WORK TO BE COMPLETED
Pictures are to be left out; otherwise, copy exactly the lines from the line containing "Image resolution: width=1195" through the end of the data.

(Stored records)
*** Begin section ***

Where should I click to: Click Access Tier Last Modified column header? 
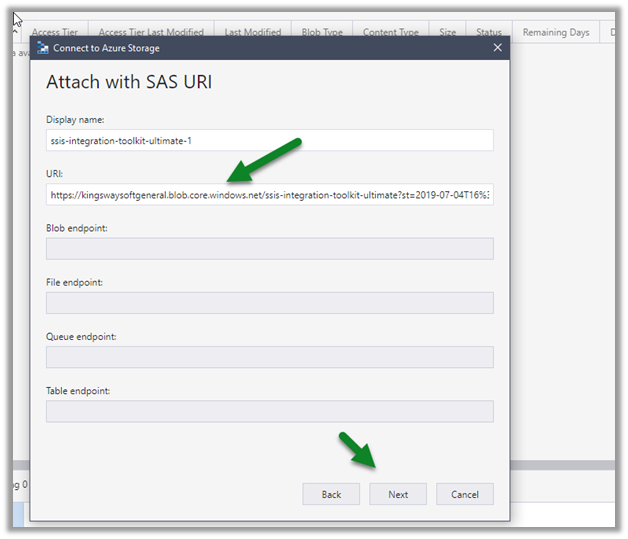tap(151, 32)
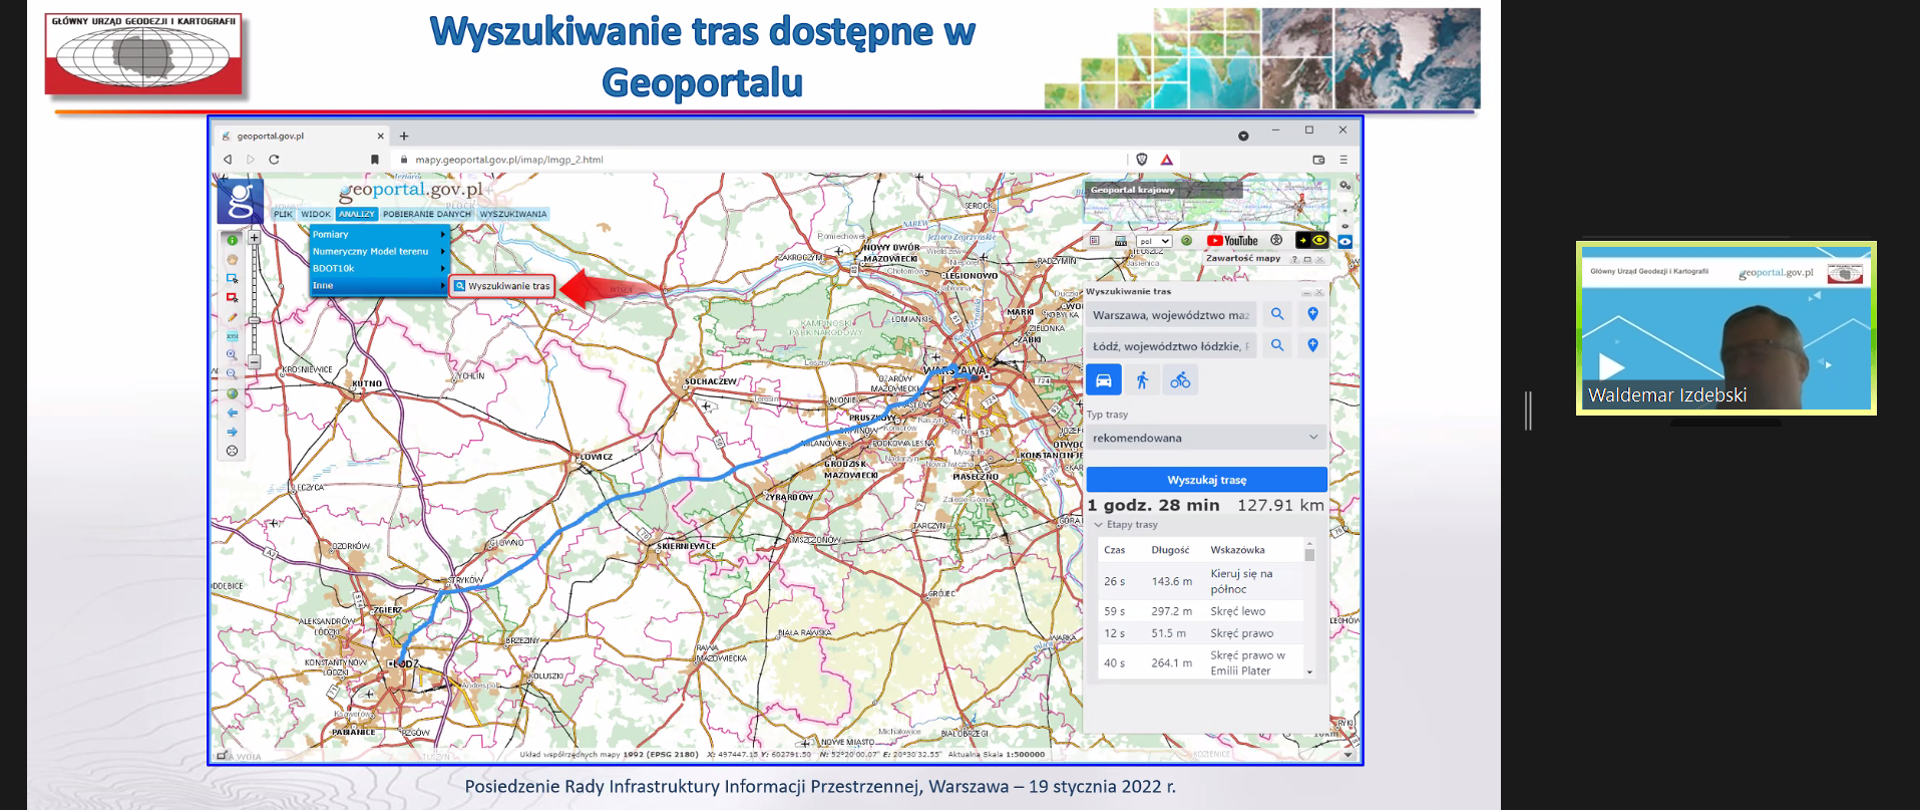Show full extent with globe icon

(232, 393)

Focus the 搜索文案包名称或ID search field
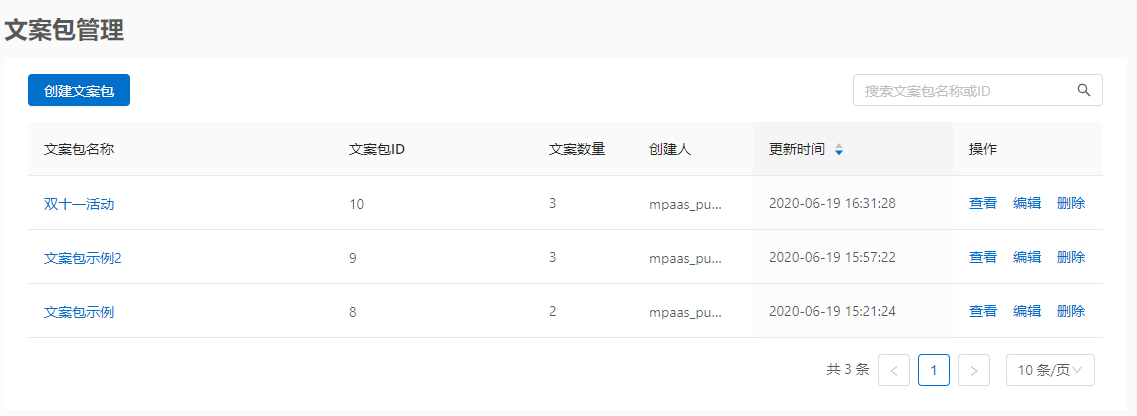click(x=977, y=90)

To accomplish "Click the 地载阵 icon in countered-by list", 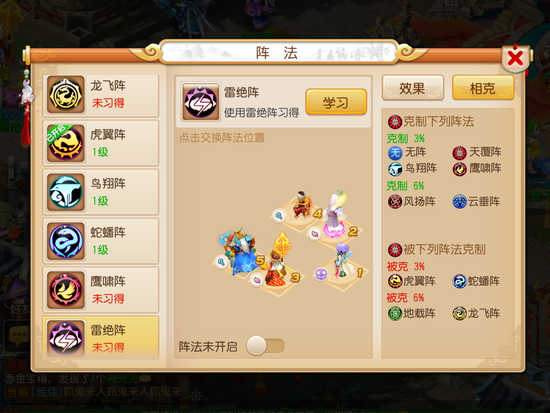I will 395,313.
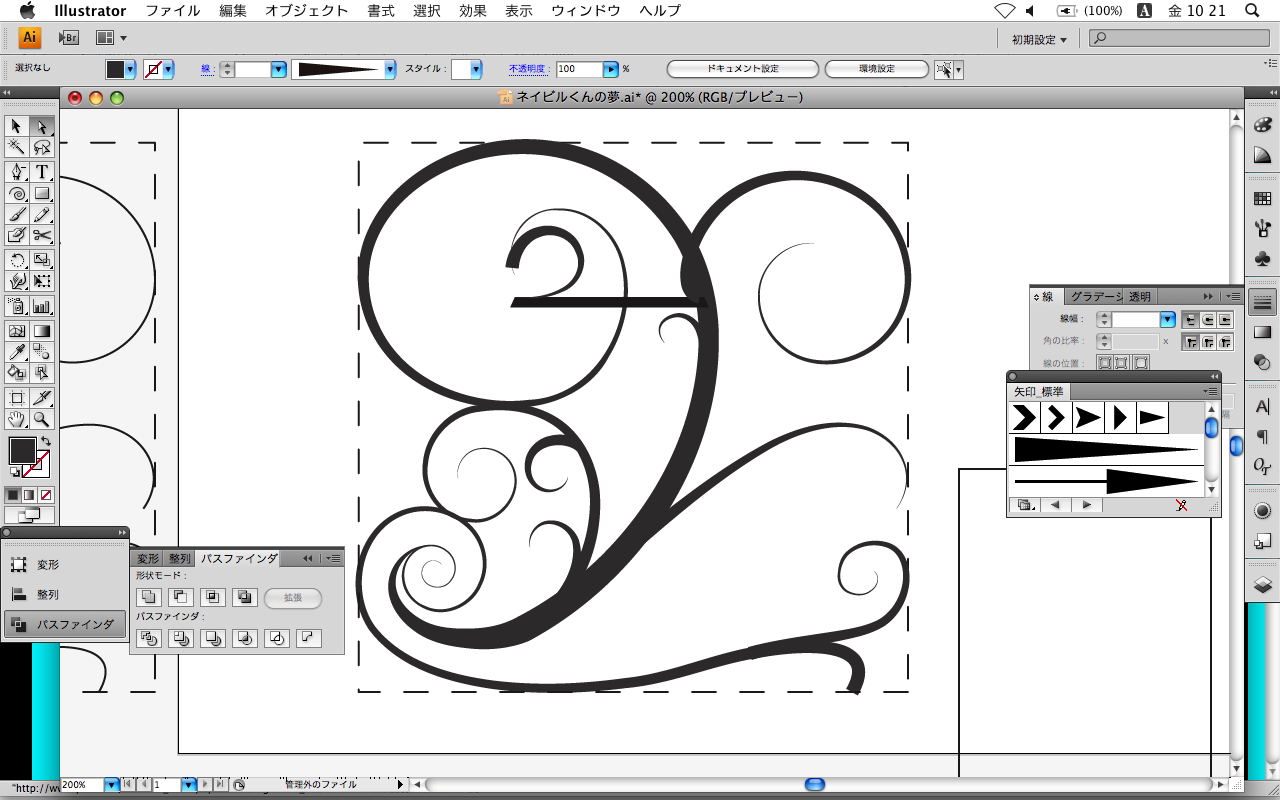Click the 環境設定 button
The image size is (1280, 800).
(x=876, y=69)
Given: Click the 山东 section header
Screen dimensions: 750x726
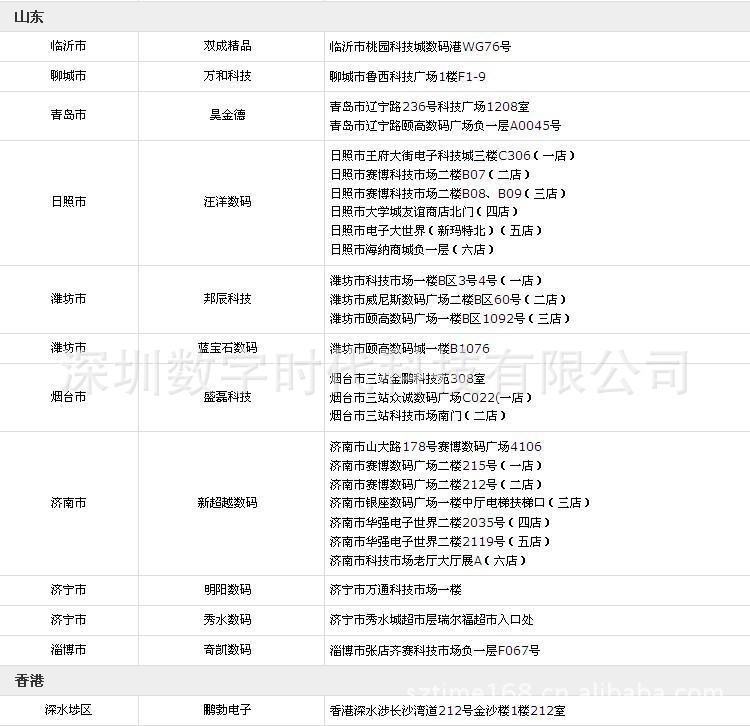Looking at the screenshot, I should pyautogui.click(x=28, y=17).
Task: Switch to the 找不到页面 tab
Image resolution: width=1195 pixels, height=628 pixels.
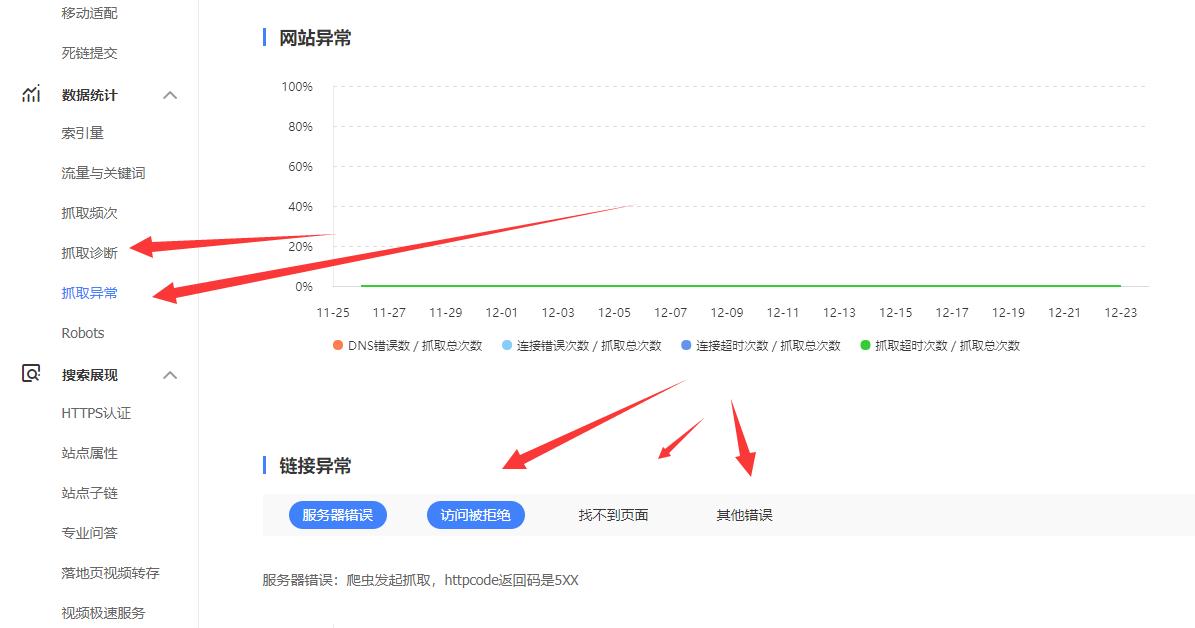Action: [x=613, y=514]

*** End section ***

TASK ANSWER
Image resolution: width=1195 pixels, height=628 pixels.
Action: [x=613, y=514]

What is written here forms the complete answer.